---------- EXTRACT PROVIDED

2013 News Quiz, BY ANN ROSTOW


2013 News Quiz, BY ANN ROSTOW
 
It’s time again for our annual year-in-review news quiz! Unfortunately, that means I can’t comment on the exciting developments in Utah. However, you already know all the details, assuming you’re a conscientious community member. And the rest of the story will play out this year, when the 10th Circuit grapples with the question of marriage equality. Briefs are all due by late February. Oral arguments will follow, and a ruling should arrive a month or two after that.
 
The lesson of Utah is that no matter how closely we watch the news, we can still be caught off guard. In this case, the surprise was in the timing (which came just days after oral arguments), the bizarre delay in requesting a stay (which led to about a thousand marriages), and the remarks by the 10th Circuit (which seem to signal an edge for same-sex couples).
 
With that in mind, who knows what awaits us in 2014? Will there be penguins? More victories in federal court? Perhaps a few conservatives caught with their pants down and a couple of cute rent boys in a budget hotel room? Maybe (National Organization for Marriage President) Brian Brown will get a divorce. To paraphrase Don Rumsfeld, the only thing we do know, is that we don’t know. So let’s get to our quiz, and let’s start with penguins.
 
 
Q: In Odense, Denmark, two gay penguins were reported:  a) trying to hatch a dead herring, b) having sex in front of a group of middle school children, c) appearing to line dance to a piped in recording of “The Hustle,” d) obsessively preening each other’s coats.
A: a. they also tried to steal eggs from heterosexual penguin couples.
 
Q: How many states began offering marriage licenses to same-sex couples in 2013? a) ten, b) eight, c) nine, d) seven.

--------------------
---------- DATASET SECTION

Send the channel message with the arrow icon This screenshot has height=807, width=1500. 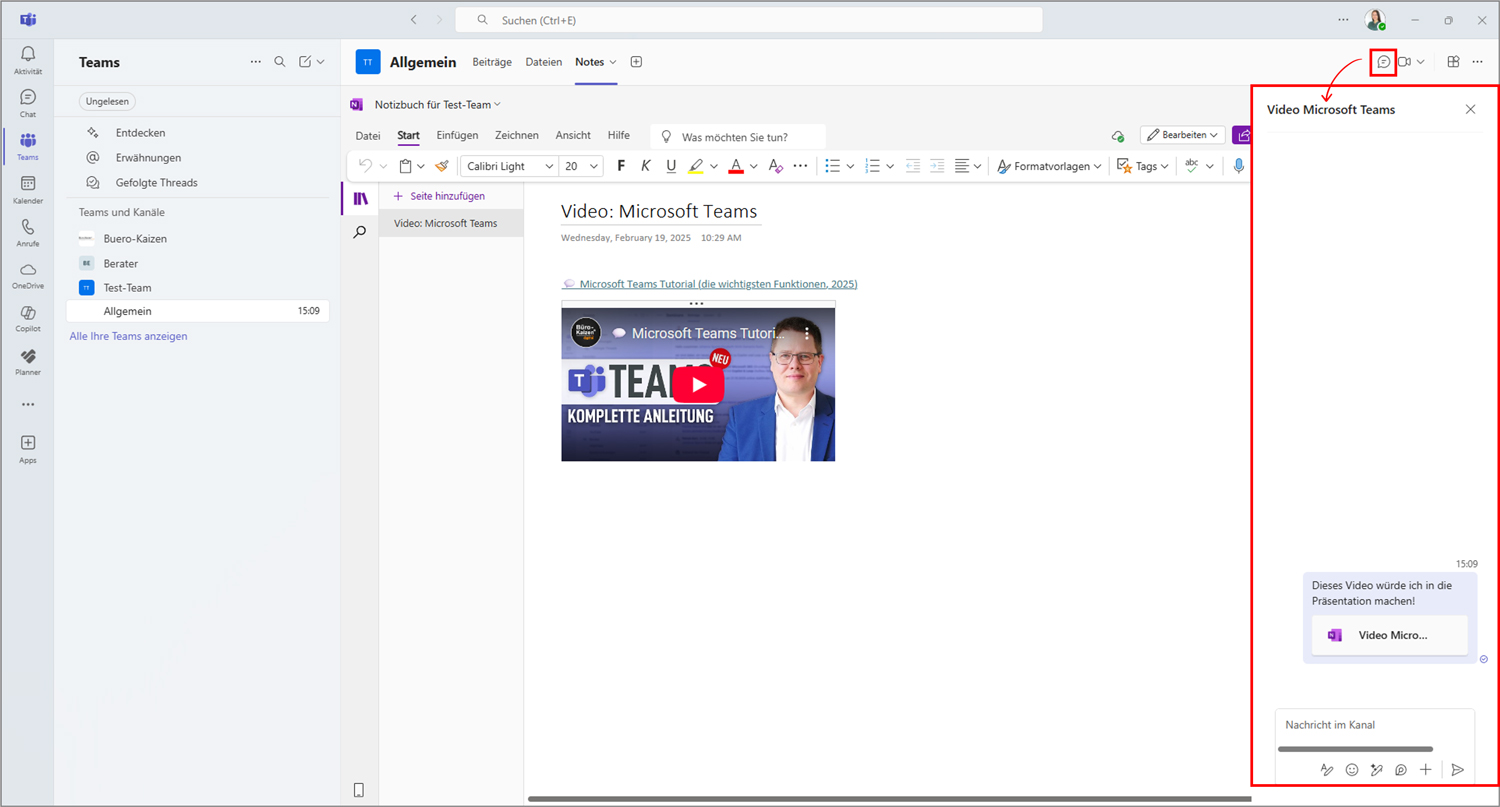click(1457, 770)
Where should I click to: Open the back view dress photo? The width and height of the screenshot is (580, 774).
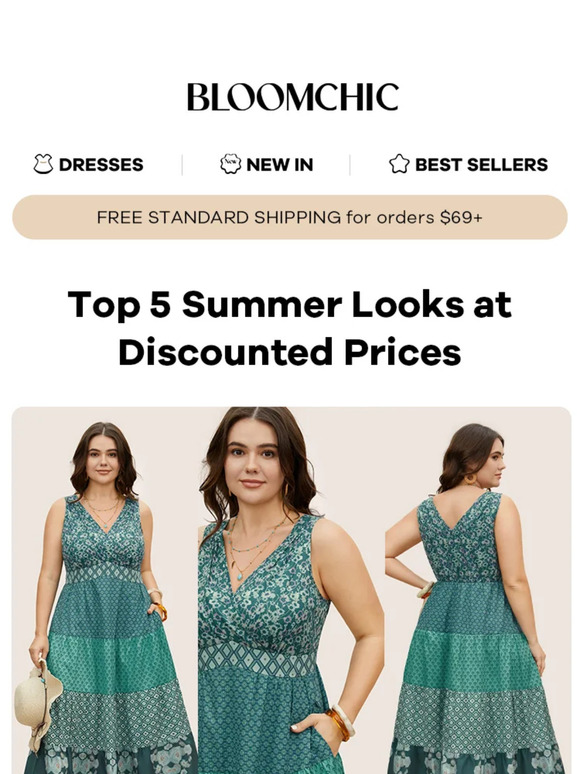(478, 590)

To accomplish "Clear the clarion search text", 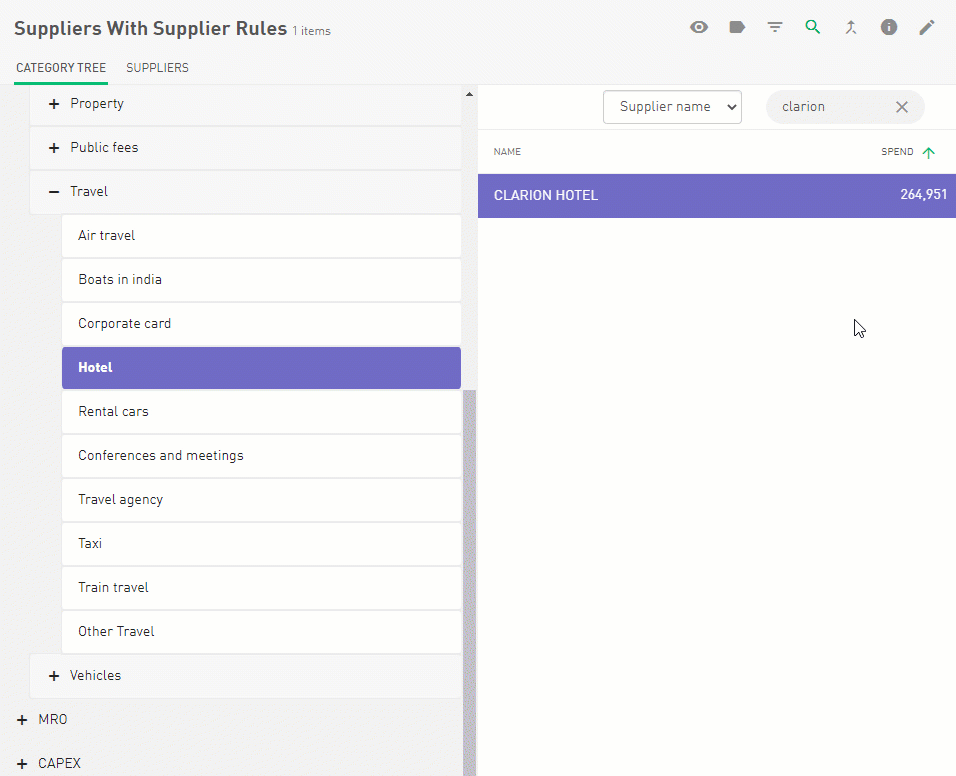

--------------------

- _PROBLEM TO WORK ON_
Resume the 2013 news quiz column after its last line shown, keeping its question-and-answer format.

- _RESPONSE_
A: b. Illinois will not start issuing licenses until June of 2014. California did not begin offering licenses, it resumed doing so. Utah still counts even though marriages have been halted. Maryland legalized marriage in 2012, but began licensing in 2013, so it also counts. The other six new states are Rhode Island, Delaware, New Jersey, New Mexico, Hawaii and Minnesota.
 
Q: Who gave the worst service? a) the baggage handlers who taped “I am gay” on a man’s suitcase, b) the restaurant owner who gave a nasty letter to his lesbian diners after they paid their bill, c) the shuttle driver in Albuquerque who ejected two men because they were holding hands and singing, d) the bartender who emptied a bottle of single malt scotch over the head of a man dressed like Celine Dion.
A: b) It’s really a judgment call, except for the bartender story which didn’t actually happen. I think the restaurant incident is the most hurtful.
 
Q: Which state or states does not allow gay couples to contract marriages, but will nonetheless recognize out of state marriages? a) Michigan, b) Colorado, c) New Mexico, d) Pennsylvania, e) Oregon, f) Utah, g) Ohio.
A: e. Only Oregon. The federal court ruling out of Ohio does not immediately translate into statewide recognition policy, but it should in time.
 
Q: Last February, how did the editors of the AP Style Guide insult the GLBT community? a) they included a definition of “gay” to mean “foolish or stupid,” b) they instructed journalists to replace the word “homophobe,” with “traditionalist.” c) they recommended calling gay couples “partners” rather than “spouses,” d) they approved of the use of “faggot,” but only when referring to a small stick or piece of kindling.
A: c. The AP suggested that reporters only use “husband” or “spouse” if the gay couples themselves insisted on the terminology, regardless of whether or not the couple was legally married. They also discouraged the use of “homophobe,” but they never offered a replacement.  As for a), that was the Apple Dictionary.
 
Q: Identify the following newsmakers: a) Walter Naegle, b) Kaitlin Hunt, c) Nick Gilronan, d) Alexandra Hedison, e) Scott Norton, f) Nicole Maines.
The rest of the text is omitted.